▶ [Work item] Please output the line containing "Given: Open the Source Control view" and all lines that follow it in the data below, exactly, with no pictures.

▶ [Provided records]
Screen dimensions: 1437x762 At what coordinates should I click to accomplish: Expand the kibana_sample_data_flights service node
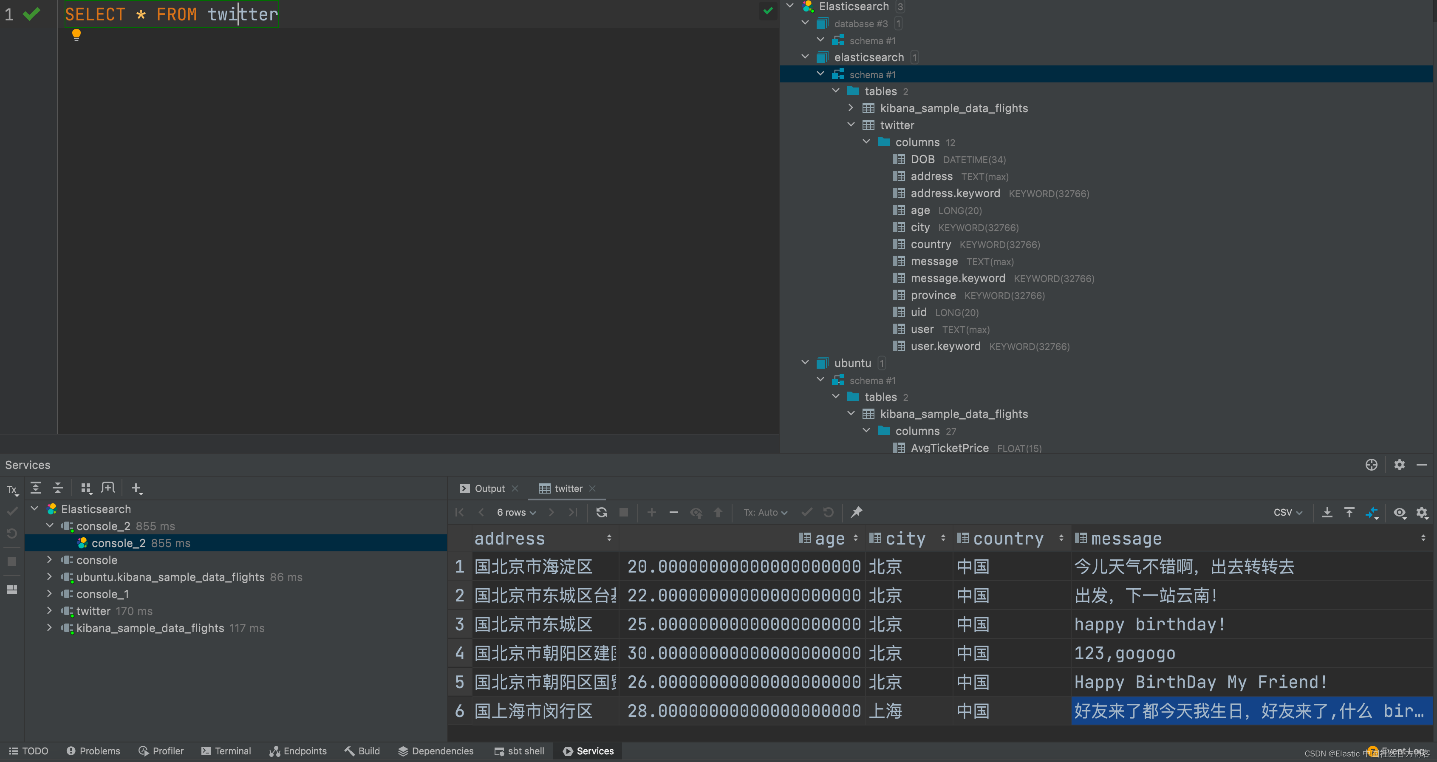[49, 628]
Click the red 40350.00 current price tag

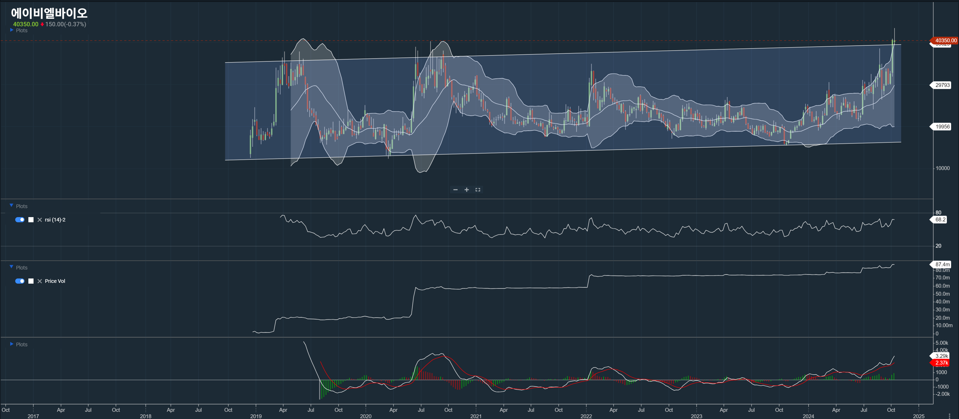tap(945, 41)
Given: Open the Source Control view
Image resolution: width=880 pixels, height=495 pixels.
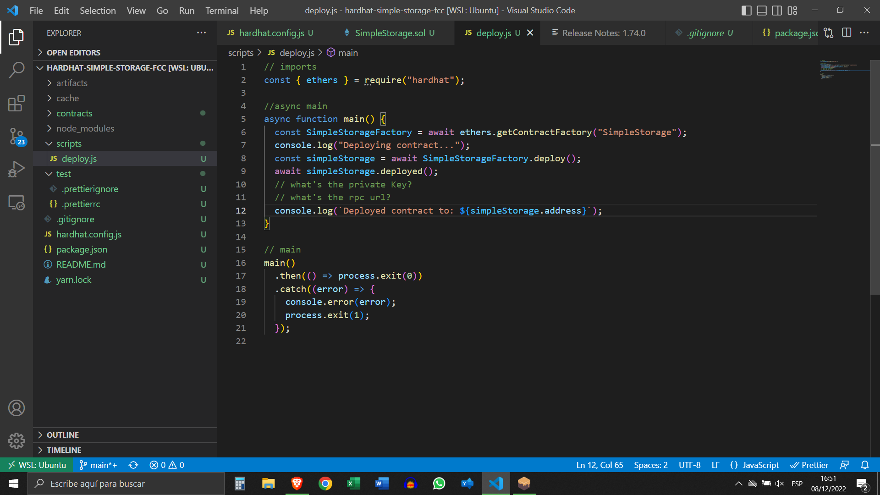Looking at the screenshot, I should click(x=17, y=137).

▶ [Completed exercise]
Given: Open the Source Control view
Image resolution: width=880 pixels, height=495 pixels.
Looking at the screenshot, I should click(x=17, y=137).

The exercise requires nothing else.